Provide Wireless Access that uses Digital Certificate Client Authentication

Applies To: Windows Server 2008, Windows Server 2008 R2

Wireless networks that use 802.1X to prevent unauthorized access to the network must use one of several Extensible Authentication Protocol (EAP) types. There are advantages and disadvantages to each. In general, the tradeoff is between ease of deployment and strength of security. Extensible Authentication Protocol-Transport Layer Security (EAP-TLS) is a good alternative for administrators who must provide very stronger security than that provided by Protected EAP (PEAP) with Microsoft Challenge-Handshake Authentication Protocol Version 2 (MS-CHAP v2).

For more information, see EAP-TLS-based Authenticated Wireless Access Design.

To illustrate, Example Company ( wants to provide wireless access to corporate network employees at their main location. The wireless solution must provide very strong security to protect their network from unwanted wireless access. As an additional requirement, they want to integrate their wireless access security solution with a smart card solution for employee identification and building access.

The following features and components are required for wireless access with digital certificate client authentication:

  • One or more 802.1X-capable 802.11 wireless access points (APs). This scenario requires that you purchase and deploy one or more 802.1X-capable wireless APs that are compatible with the Remote Authentication Dial-In User Service (RADIUS) protocol.

  • Active Directory Domain Services (AD DS). AD DS contains the user accounts, computer accounts, and account properties that are required by IEEE 802.1X and EAP-TLS to authenticate user credentials and to evaluate authorization for wireless connections.

  • Group Policy Management. This design uses the Group Policy Management extension to specify settings in Wireless Network (IEEE 802.11) Policies, which in turn configures the necessary settings on wireless client computers for 802.1X authenticated wireless access.

  • One or more servers running Network Policy Server (NPS). When you configure your 802.1X wireless access points as RADIUS clients in NPS, NPS processes the connection requests sent by the APs. During connection request processing, NPS performs authentication and authorization. Authentication determines whether the client has presented valid credentials. If NPS successfully authenticates the requesting client, then NPS determines whether the client is authorized to make the requested connection, and either allows or denies the connection.

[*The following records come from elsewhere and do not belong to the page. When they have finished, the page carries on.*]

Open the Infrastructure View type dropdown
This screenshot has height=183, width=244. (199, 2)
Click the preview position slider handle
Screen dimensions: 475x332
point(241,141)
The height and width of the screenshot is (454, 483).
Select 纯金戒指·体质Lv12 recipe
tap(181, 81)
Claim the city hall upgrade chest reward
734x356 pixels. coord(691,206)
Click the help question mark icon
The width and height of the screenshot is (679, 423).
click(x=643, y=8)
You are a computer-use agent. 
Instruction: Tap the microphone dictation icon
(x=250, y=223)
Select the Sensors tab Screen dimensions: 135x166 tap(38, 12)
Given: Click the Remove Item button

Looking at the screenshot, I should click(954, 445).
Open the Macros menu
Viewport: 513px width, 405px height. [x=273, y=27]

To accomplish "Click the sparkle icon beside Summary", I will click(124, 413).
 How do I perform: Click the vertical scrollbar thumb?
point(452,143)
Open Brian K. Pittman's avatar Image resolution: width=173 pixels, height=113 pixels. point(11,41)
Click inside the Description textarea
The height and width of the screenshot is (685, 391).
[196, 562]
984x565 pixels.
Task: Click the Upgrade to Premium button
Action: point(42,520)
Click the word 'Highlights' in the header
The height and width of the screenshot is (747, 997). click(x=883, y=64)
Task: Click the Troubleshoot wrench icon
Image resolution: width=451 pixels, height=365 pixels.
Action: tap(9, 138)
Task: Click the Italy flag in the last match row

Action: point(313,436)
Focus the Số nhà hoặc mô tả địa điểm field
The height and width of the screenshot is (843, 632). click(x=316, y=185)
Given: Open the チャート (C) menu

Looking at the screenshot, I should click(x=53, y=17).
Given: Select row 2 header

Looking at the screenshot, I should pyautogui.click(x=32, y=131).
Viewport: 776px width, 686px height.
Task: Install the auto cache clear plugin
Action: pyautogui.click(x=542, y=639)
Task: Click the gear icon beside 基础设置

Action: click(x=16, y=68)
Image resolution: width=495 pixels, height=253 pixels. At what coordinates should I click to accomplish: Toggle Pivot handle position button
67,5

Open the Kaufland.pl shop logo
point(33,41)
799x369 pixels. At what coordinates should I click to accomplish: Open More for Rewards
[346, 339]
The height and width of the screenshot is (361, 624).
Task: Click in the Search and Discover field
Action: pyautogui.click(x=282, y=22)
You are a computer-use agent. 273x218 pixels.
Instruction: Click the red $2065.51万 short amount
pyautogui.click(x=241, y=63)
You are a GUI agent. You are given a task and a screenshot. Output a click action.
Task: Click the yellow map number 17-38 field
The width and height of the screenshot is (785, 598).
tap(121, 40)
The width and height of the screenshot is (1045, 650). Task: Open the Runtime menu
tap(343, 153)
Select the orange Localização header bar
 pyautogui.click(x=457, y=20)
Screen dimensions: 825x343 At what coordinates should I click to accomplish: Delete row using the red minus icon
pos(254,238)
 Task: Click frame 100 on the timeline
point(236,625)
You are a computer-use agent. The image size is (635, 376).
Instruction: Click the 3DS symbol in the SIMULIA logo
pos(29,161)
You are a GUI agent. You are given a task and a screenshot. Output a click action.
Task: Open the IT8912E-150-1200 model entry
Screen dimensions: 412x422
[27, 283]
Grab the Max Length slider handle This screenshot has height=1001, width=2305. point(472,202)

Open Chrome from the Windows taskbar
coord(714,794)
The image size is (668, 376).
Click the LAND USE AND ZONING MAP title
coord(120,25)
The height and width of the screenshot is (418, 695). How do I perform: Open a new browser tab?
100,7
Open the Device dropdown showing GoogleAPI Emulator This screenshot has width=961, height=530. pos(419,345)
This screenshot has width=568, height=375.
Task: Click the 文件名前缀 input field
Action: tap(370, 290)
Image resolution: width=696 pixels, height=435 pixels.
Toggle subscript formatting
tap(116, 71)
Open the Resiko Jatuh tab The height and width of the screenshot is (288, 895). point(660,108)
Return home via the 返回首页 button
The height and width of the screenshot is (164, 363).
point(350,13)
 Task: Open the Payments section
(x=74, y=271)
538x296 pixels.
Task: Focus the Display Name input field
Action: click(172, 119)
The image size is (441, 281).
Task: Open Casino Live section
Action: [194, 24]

  • Server certificates for computers running NPS. This deployment scenario requires server certificates for each NPS server that performs 802.1X authentication. A server certificate is a digital document that is commonly used for authentication and to secure information on open networks. A certificate securely binds a public key to the entity that holds the corresponding private key. Certificates are digitally signed by the issuing CA, and they can be issued for a user, a computer, or a service. Because digital certificate authentication requires certificates for servers and clients, this deployment design requires that you deploy a private CA on your network by using Active Directory Certificate Services (AD CS).

  • Dynamic Host Configuration Protocol (DHCP) servers. This deployment scenario requires that DHCP servers are deployed and configured to allocate TPC/IP addresses to wireless client computers that NPS has authenticated and authorized for wireless access.

  • Wireless client computers. This deployment provides 802.1X authenticated access to domain-member users who connect to the network by using wireless client computers running either Windows Vista or Windows XP with Service Pack 2 (SP2) or later versions. Computers must be members of the domain in order to successfully establish authenticated access.